Papu est un marginal, qui vit de petites escroqueries. Alors qu'il est victime d'un accident, il décide de simuler une paralysie pour arnaquer les assurances. Ces dernières délèguent un inspecteur, Ronald Fox-Terrier, pour démasquer la supercherie.

Analyse et critique

Les rapports entre Jean-Pierre Mocky et la religion catholique ont parfois été réduits à l’anticléricalisme primaire d’un anarchiste provocateur, ce qui – quand bien même il y aurait un réflexe de cet ordre chez lui – semble ne pas suffire. Enfant, il avait été baptisé, selon la volonté de sa mère, et durant les vingt-cinq premières années de sa carrière de cinéaste iconoclaste, il a semblé conserver une forme de réserve vis-à-vis de l’Église : évidemment, quand il s’agissait dans ses comédies satiriques de brocarder l’hypocrisie des dominants, il se trouvait forcément un curé ou un évêque dans le lot (voir Snobs!), mais si on compare son traitement à celui qu’il y réserve aux autres formes d’ « autorité » sociale (policiers, dirigeants politiques, bourgeois…), son fleuret semble presque moucheté.

Seul film, durant ce début de carrière, à vraiment ancrer son récit dans un cadre ouvertement religieux, Un drôle de paroissien (1963) a évidemment entretenu cette image publique d’un "bouffeur de cureton", mais là encore, à bien le regarder, le film, qui raille abondamment l’aristocratie désœuvrée ou le zèle absurde des fonctionnaires de police, ne prend pas spécialement la ferveur des pratiquants comme sujet de moquerie. En somme, s’il ne se prive pas d’aborder plus ou moins directement le sujet religieux, Mocky n’attaque alors pas l’institution en elle-même mais la bêtise ou l’aveuglement de ceux qui s’y soumettent sans réfléchir ou, pire encore, pour servir leurs propres intérêts.

Néanmoins, sa réputation – fondée ou pas, donc – le précède. Et quand, courant 1986, l’Église Catholique française apprend que Jean-Pierre Mocky s’apprête à tourner un film à Lourdes, elle décrète d’emblée qu’il y a une menace à prendre au sérieux.
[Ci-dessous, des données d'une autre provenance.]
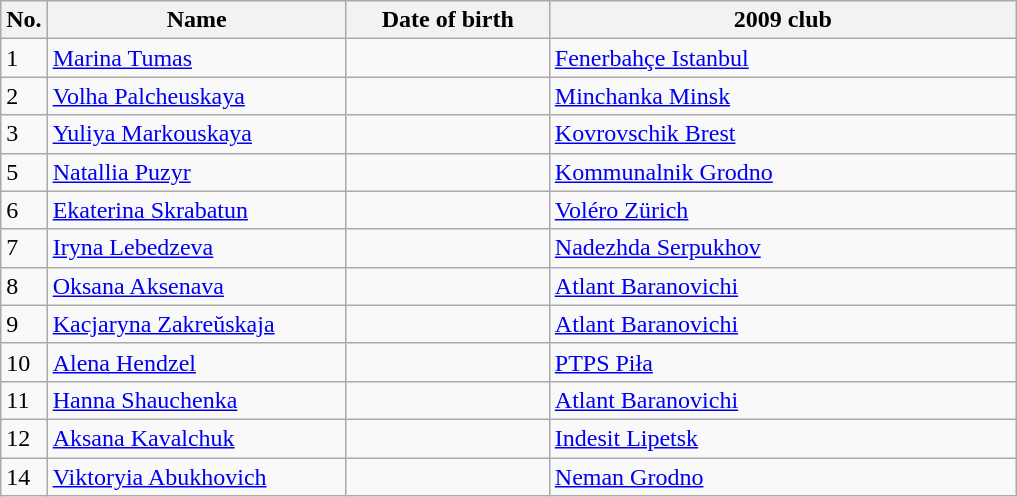
12 (24, 438)
Minchanka Minsk (782, 96)
Ekaterina Skrabatun (196, 210)
Alena Hendzel (196, 362)
11 (24, 400)
6 (24, 210)
Yuliya Markouskaya (196, 134)
10 (24, 362)
3 (24, 134)
Iryna Lebedzeva (196, 248)
Indesit Lipetsk (782, 438)
Voléro Zürich (782, 210)
Kovrovschik Brest (782, 134)
2 (24, 96)
Marina Tumas (196, 58)
Name (196, 20)
Date of birth (448, 20)
No. (24, 20)
Natallia Puzyr (196, 172)
Hanna Shauchenka (196, 400)
2009 club (782, 20)
Kacjaryna Zakreŭskaja (196, 324)
7 (24, 248)
14 (24, 477)
Volha Palcheuskaya (196, 96)
Nadezhda Serpukhov (782, 248)
8 (24, 286)
Neman Grodno (782, 477)
Viktoryia Abukhovich (196, 477)
Kommunalnik Grodno (782, 172)
9 (24, 324)
PTPS Piła (782, 362)
Oksana Aksenava (196, 286)
1 (24, 58)
Aksana Kavalchuk (196, 438)
Fenerbahçe Istanbul (782, 58)
5 (24, 172)
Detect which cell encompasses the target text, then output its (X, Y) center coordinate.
D’autant que Mocky, qui était du genre à souffler sur les braises dès qu’on lui en mettait sous le nez, sort – avant même la fin du tournage – une bande-annonce mémorable (voir ci-contre à droite), qui le voit se rendre lui-même, en son nom de cinéaste, dans un « confessionnal virtuel », y avouer, sur l’air de la repentance, qu’il tourne actuellement un film intitulé Le Miraculé et qu’il craint le résultat : « voyez-vous mon père, je viens à confesse car Satan m’habite »... Double effet antagoniste du calembour impie : le public est dans sa poche et l’Église ne lui fera pas de cadeau.
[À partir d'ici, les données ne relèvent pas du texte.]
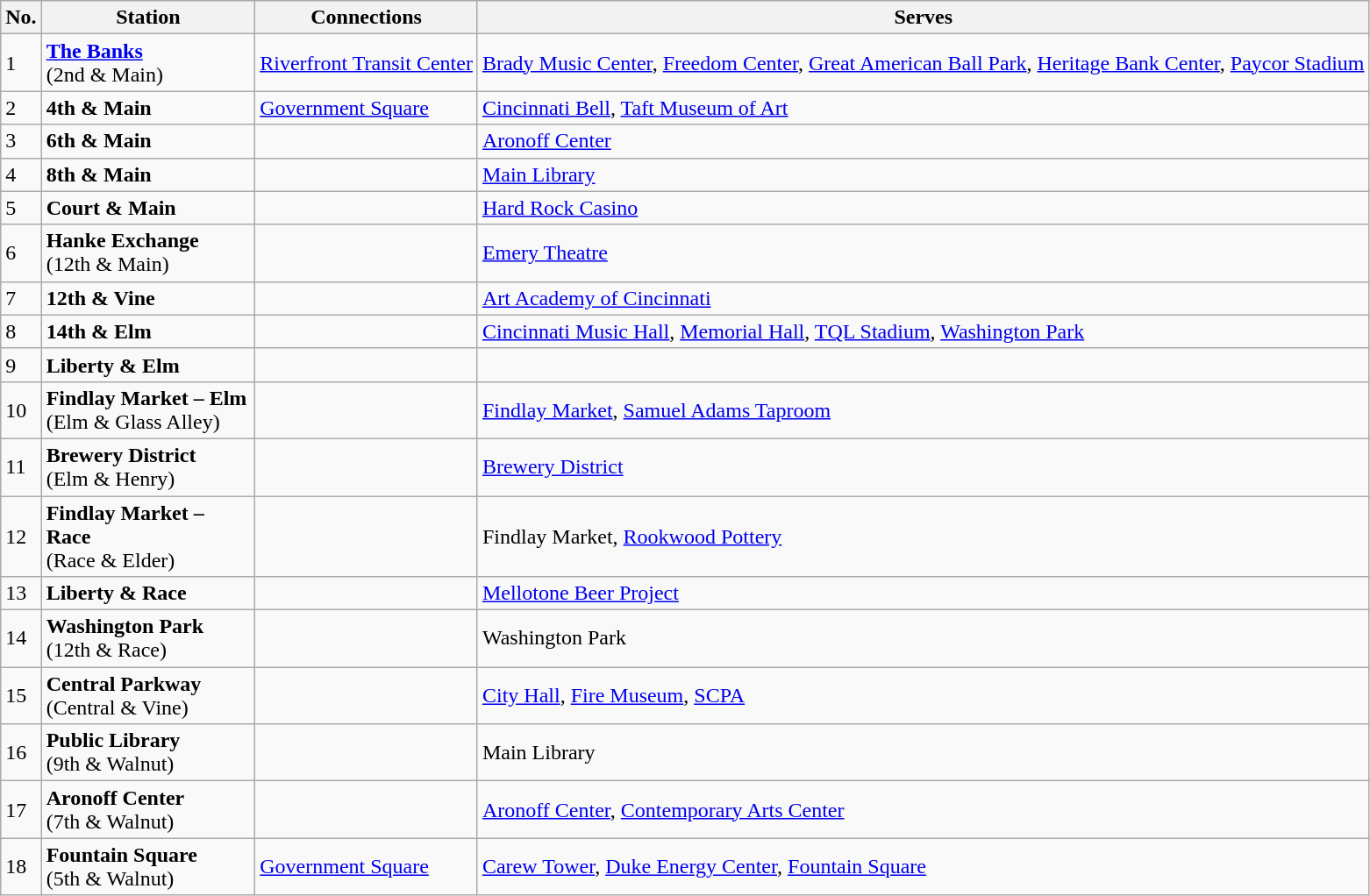
City Hall, Fire Museum, SCPA (923, 696)
8 (21, 332)
10 (21, 410)
Liberty & Race (148, 594)
No. (21, 18)
5 (21, 208)
12th & Vine (148, 298)
Fountain Square(5th & Walnut) (148, 867)
14th & Elm (148, 332)
17 (21, 810)
Serves (923, 18)
2 (21, 108)
Station (148, 18)
14 (21, 639)
6th & Main (148, 141)
Cincinnati Music Hall, Memorial Hall, TQL Stadium, Washington Park (923, 332)
18 (21, 867)
Washington Park(12th & Race) (148, 639)
Hanke Exchange(12th & Main) (148, 253)
Brewery District (923, 467)
Findlay Market – Elm(Elm & Glass Alley) (148, 410)
Emery Theatre (923, 253)
3 (21, 141)
Brady Music Center, Freedom Center, Great American Ball Park, Heritage Bank Center, Paycor Stadium (923, 63)
Findlay Market, Rookwood Pottery (923, 537)
Connections (367, 18)
Washington Park (923, 639)
11 (21, 467)
Riverfront Transit Center (367, 63)
The Banks(2nd & Main) (148, 63)
4th & Main (148, 108)
Carew Tower, Duke Energy Center, Fountain Square (923, 867)
Hard Rock Casino (923, 208)
Public Library(9th & Walnut) (148, 753)
Aronoff Center(7th & Walnut) (148, 810)
4 (21, 175)
Findlay Market – Race(Race & Elder) (148, 537)
1 (21, 63)
Court & Main (148, 208)
Art Academy of Cincinnati (923, 298)
13 (21, 594)
16 (21, 753)
Aronoff Center (923, 141)
12 (21, 537)
7 (21, 298)
Cincinnati Bell, Taft Museum of Art (923, 108)
8th & Main (148, 175)
Brewery District(Elm & Henry) (148, 467)
Findlay Market, Samuel Adams Taproom (923, 410)
Central Parkway(Central & Vine) (148, 696)
Aronoff Center, Contemporary Arts Center (923, 810)
9 (21, 365)
Mellotone Beer Project (923, 594)
15 (21, 696)
Liberty & Elm (148, 365)
6 (21, 253)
Dès la lecture du scénario, les sollicitations de la production pour tourner sur les lieux mêmes de l’Apparition sont naturellement refusées : qu’à cela ne tienne, d’une part, Mocky utilise des images tournées à la volée lors d’une retraite aux flambeaux durant les repérages, et d’autre part, il reconstitue la Grotte (« plus authentique que l’originale », clamera-t-il volontiers) dans une carrière de plâtre à proximité de Salies-de-Béarn, à une centaine de kilomètres de là.

Le projet du film, adaptation d’une nouvelle de George Langelaan (auteur de La Mouche), remonte à 1982 : initialement, dans l’esprit de Mocky, Le Miraculé doit confronter Coluche dans le rôle de Papu (et la première collaboration entre Mocky et Coluche est vouée à faire événement) à Marty Feldman, comédien britannique au physique pour le moins insolite, habitué des comédies de Mel Brooks, dans le rôle (quasi-muet) de Fox-Terrier. Après la disparition de Feldman, on parle du comique britannique Benny Hill (mais Mocky n’est pas enthousiaste) ou de Michel Blanc, finalement pris sur le tournage de Tenue de soirée. Suite à l’accident tragique dont Coluche est victime en juin 1986, Mocky réussit finalement un « coup » en réunissant le mythique duo Jean Poiret-Michel Serrault, brouillé et absent des écrans depuis La Gueule de l’autre (1979).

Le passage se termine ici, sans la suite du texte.